-- DATA RECORDS follows --

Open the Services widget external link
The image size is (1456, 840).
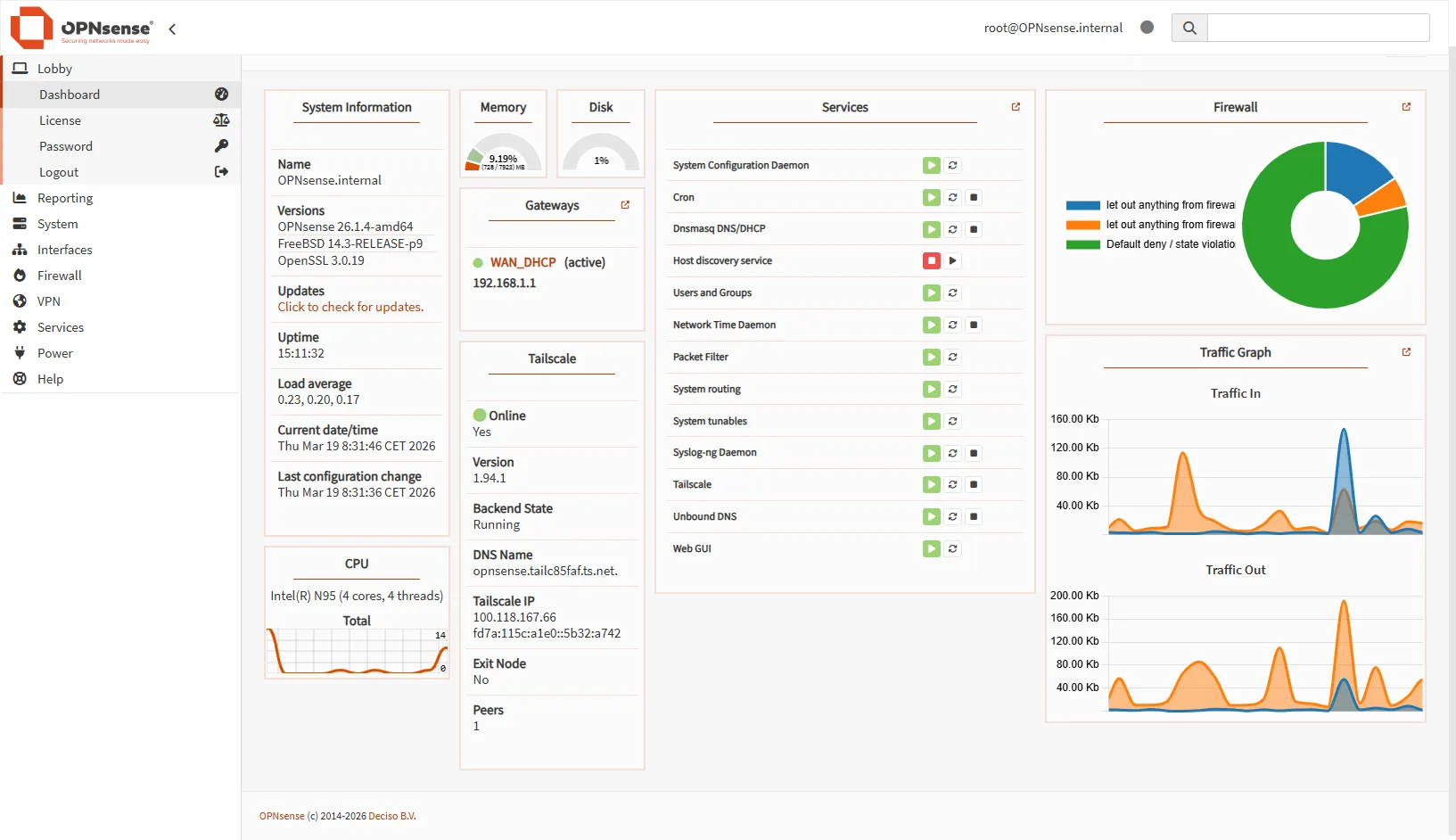click(1016, 106)
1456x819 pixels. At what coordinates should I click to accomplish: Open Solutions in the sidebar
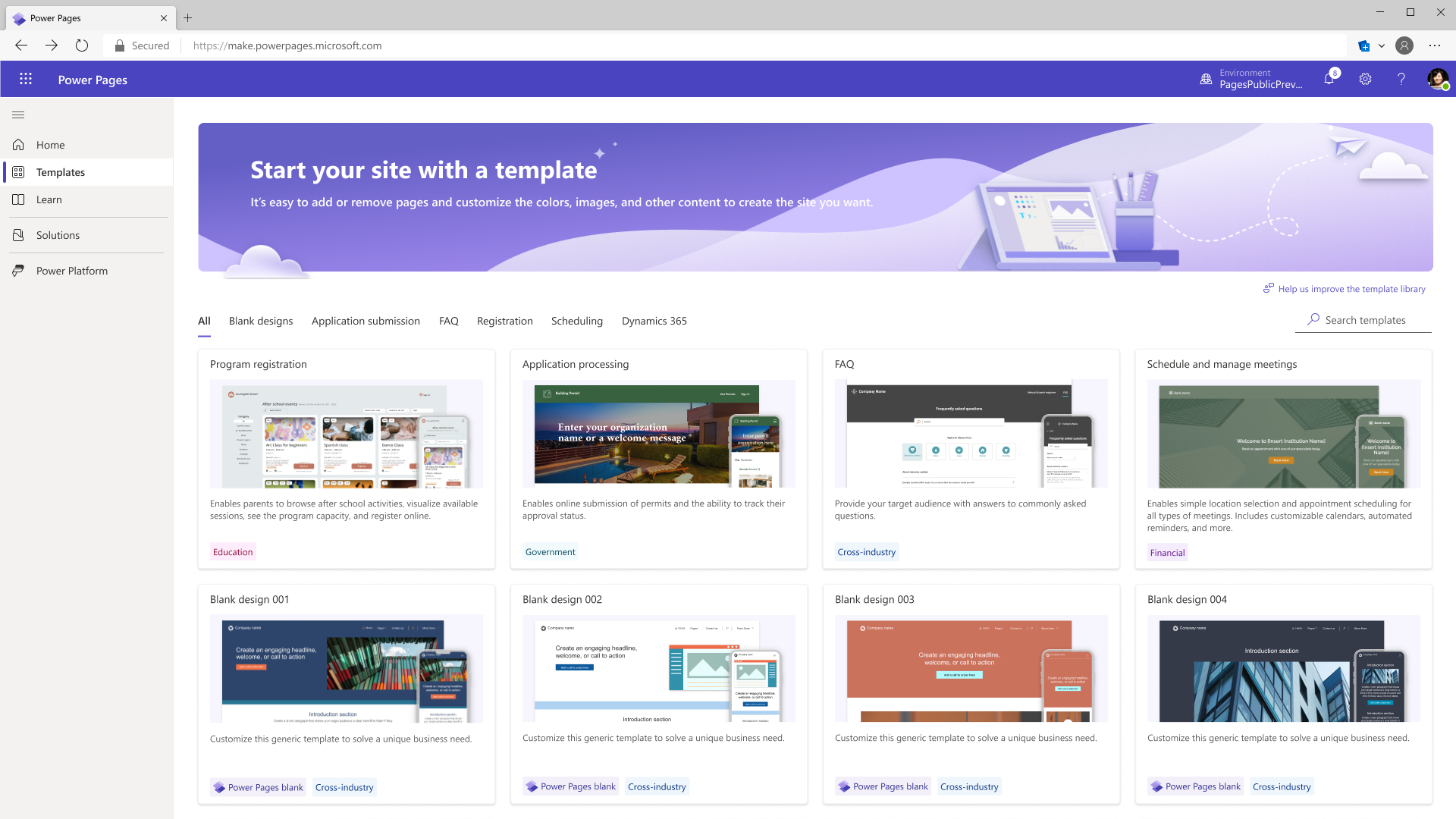pyautogui.click(x=58, y=235)
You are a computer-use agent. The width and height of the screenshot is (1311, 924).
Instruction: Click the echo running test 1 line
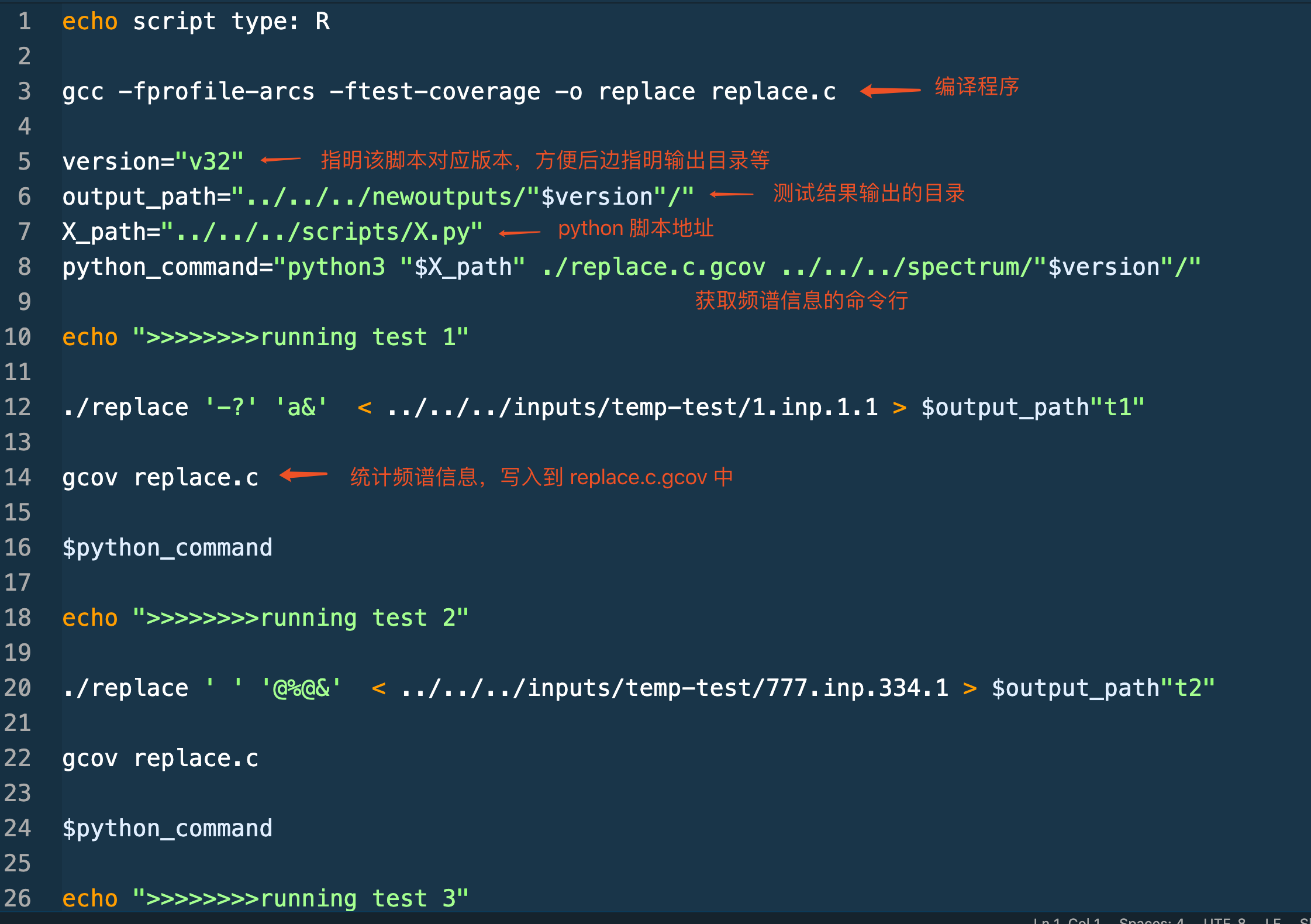pyautogui.click(x=265, y=337)
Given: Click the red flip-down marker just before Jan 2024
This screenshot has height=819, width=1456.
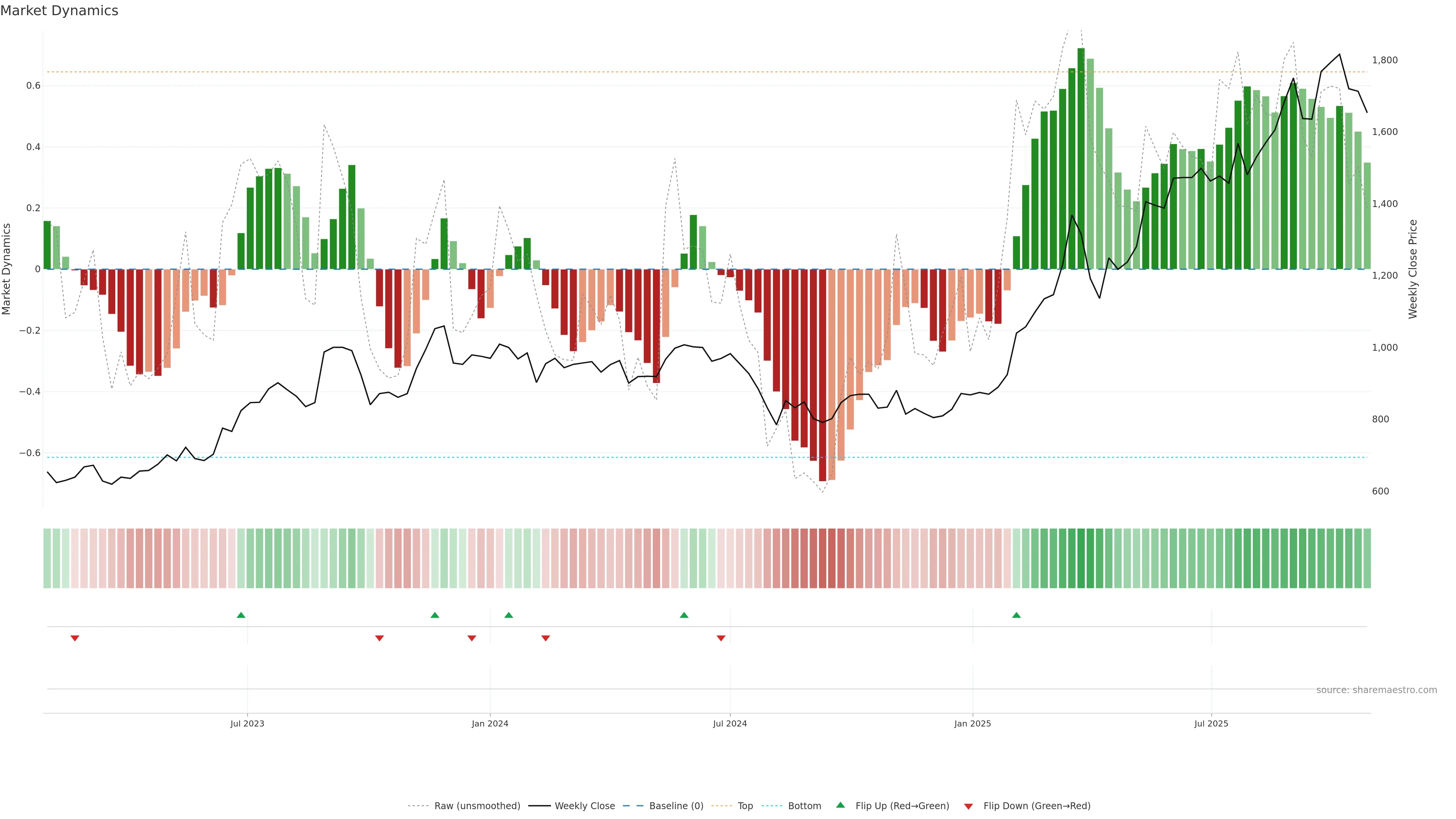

-- DATA RECORDS concluded --

*TASK BRIEF*: Starting with the line that holds "You are a computer-use", print each line through the last one of the data exactly as written, but do not include the pictures.

*SOLUTION TO THIS EXERCISE*:
You are a computer-use agent. The width and height of the screenshot is (1311, 924).
Instruction: Click the echo running test 1 line
pyautogui.click(x=265, y=337)
Given: Click the red flip-down marker just before Jan 2024
This screenshot has height=819, width=1456.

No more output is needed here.